=== ACTIVITY ===
Copy out exactly, and only, the lines from the one containing "You are a computer-use" through the end of the entries. No pictures.
________
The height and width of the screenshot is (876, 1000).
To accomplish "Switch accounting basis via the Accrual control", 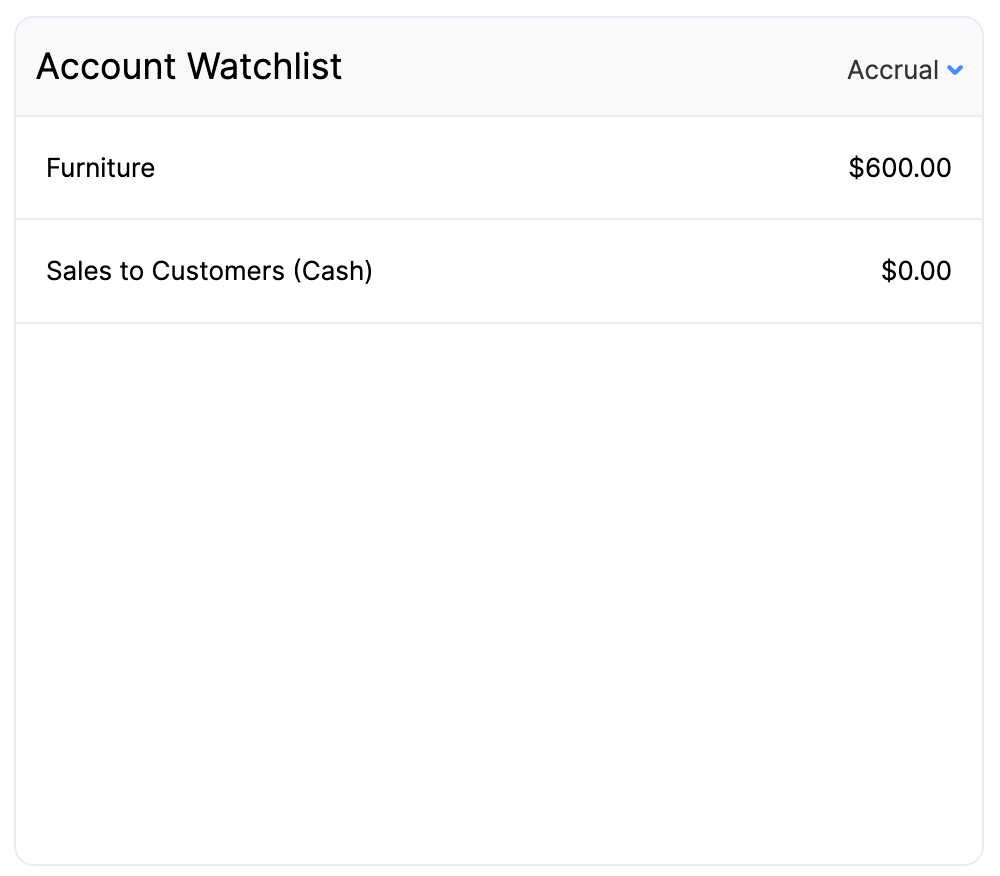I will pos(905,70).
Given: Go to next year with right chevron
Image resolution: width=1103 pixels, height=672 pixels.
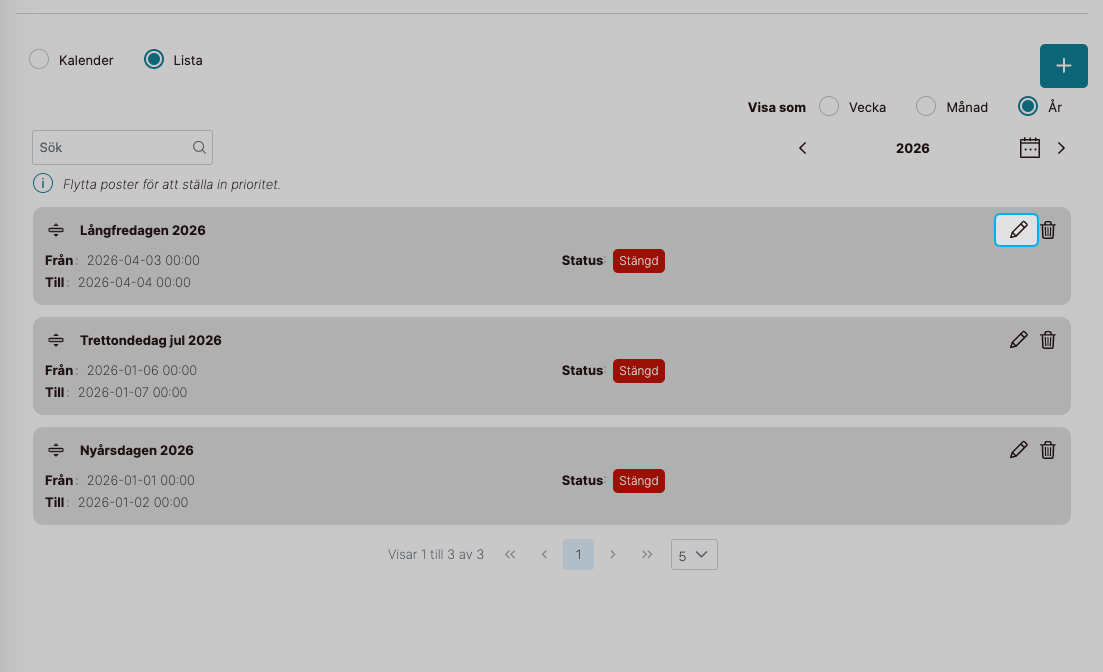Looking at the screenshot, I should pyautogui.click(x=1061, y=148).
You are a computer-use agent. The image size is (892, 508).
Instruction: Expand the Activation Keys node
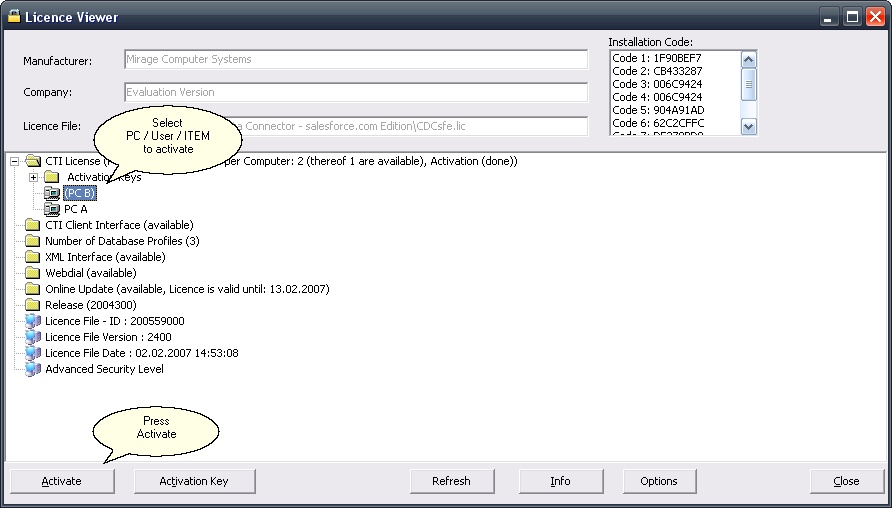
________
=== WRITTEN SOLUTION ===
You are a computer-use agent. The image size is (892, 508).
Instruction: Expand the Activation Keys node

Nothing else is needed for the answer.